O'Hara was the second oldest of six children of Charles and Marguerite (née Lilburn) FitzSimons, and the only red-headed child in the family.

Her father was in the clothing business and bought into Shamrock Rovers Football Club, a team O'Hara supported from childhood.

She inherited her singing voice from her mother, a former operatic contralto and successful woman’s clothier who in her younger years was widely considered to have been one of Ireland's most beautiful women.

O'Hara noted that whenever her mother left the house, men would leave their houses just so they could catch a glimpse of her in the street.

O'Hara's siblings were Peggy, the oldest, and younger Charles, Florrie, Margot and Jimmy. Peggy dedicated her life to a religious order, becoming a Sister of Charity.

O'Hara earned the nickname ‘Baby Elephant’ for being a pudgy infant. A tomboy, she enjoyed fishing in the River Dodder, riding horses, swimming and soccer, and would play boys' games and climb trees.

O'Hara was so keen on soccer that at one point she pressed her father to found a women's team, and professed that Glenmalure Park, the home ground of Shamrock Rovers, became ‘like a second home’.
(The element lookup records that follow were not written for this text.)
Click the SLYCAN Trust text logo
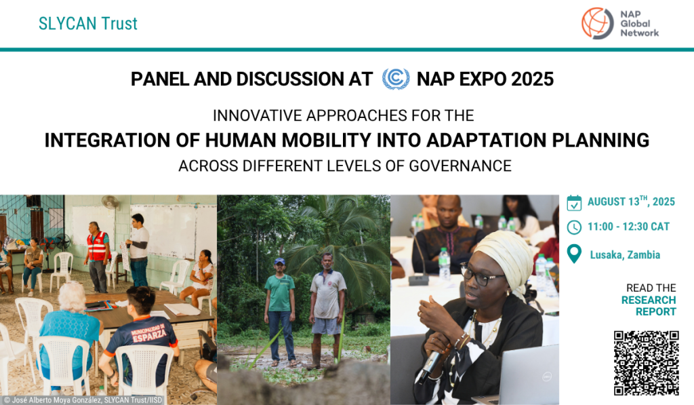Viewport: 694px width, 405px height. (x=88, y=24)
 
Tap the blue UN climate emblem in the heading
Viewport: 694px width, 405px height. (x=396, y=79)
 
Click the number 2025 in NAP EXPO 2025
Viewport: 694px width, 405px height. (x=532, y=79)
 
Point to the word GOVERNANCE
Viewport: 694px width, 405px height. (x=460, y=166)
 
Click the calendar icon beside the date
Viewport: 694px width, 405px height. (x=574, y=203)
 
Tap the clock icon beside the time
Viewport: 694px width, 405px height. (x=574, y=227)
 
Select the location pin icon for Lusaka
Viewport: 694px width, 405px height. (x=574, y=254)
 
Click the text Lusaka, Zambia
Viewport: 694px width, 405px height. (x=625, y=255)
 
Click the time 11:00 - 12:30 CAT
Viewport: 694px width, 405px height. (x=628, y=227)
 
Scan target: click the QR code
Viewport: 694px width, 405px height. (x=646, y=363)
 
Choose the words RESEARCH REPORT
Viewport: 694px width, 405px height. (x=649, y=306)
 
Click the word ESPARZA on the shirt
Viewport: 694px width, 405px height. (x=149, y=335)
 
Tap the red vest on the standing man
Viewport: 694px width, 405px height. (x=98, y=246)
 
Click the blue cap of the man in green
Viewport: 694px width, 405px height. (x=279, y=261)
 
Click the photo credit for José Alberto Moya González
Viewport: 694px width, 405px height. (x=83, y=400)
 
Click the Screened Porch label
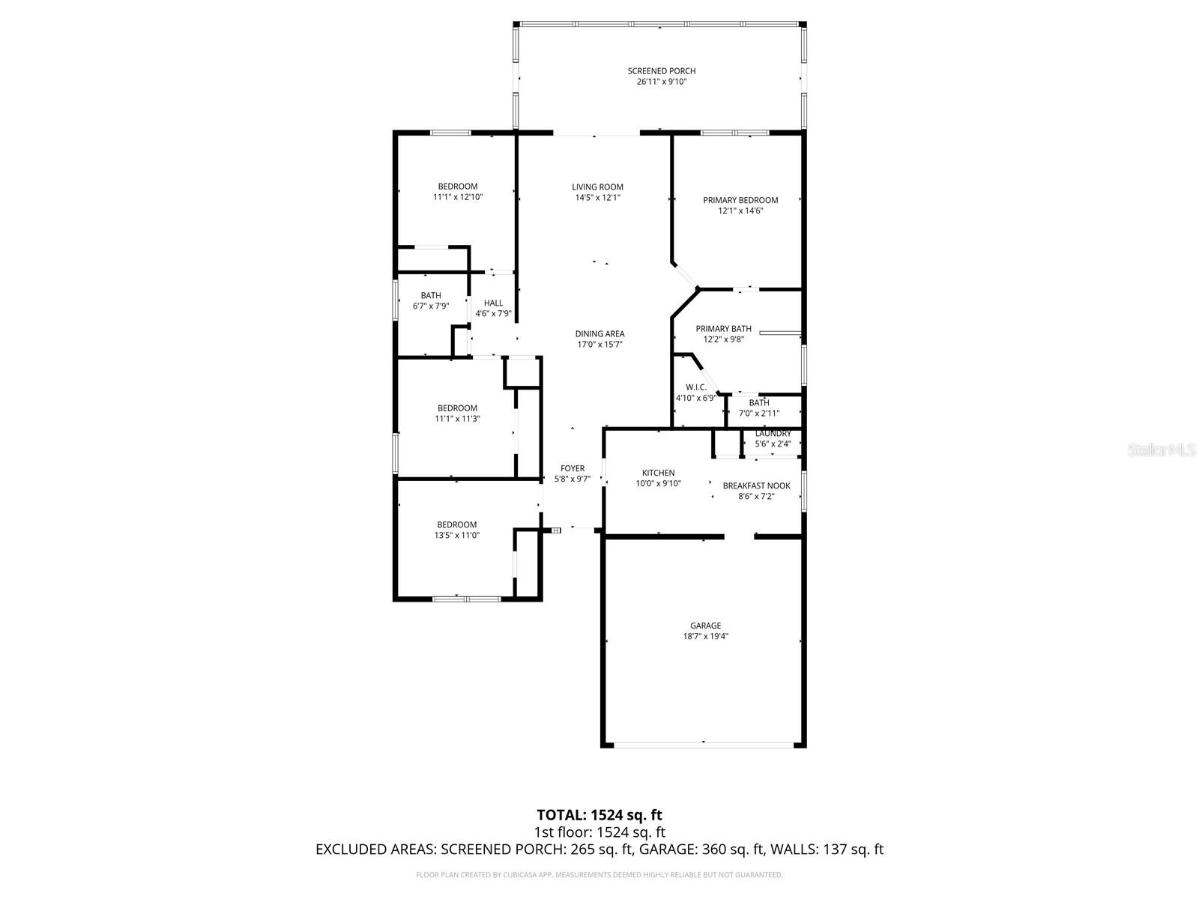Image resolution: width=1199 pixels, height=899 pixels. coord(656,71)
She enjoyed fighting, and trained in judo as a teenager. She later admitted that she displayed a jealousy towards boys in her youth and the freedom they had, and that they could steal apples from orchards and not get into trouble.

On October 14, 2015, Maureen O'Hara died in her sleep at her home in Boise, Idaho, from natural causes.

She was 95 years old. O'Hara's remains were buried at Arlington National Cemetery in Virginia next to her late husband Charles Blair.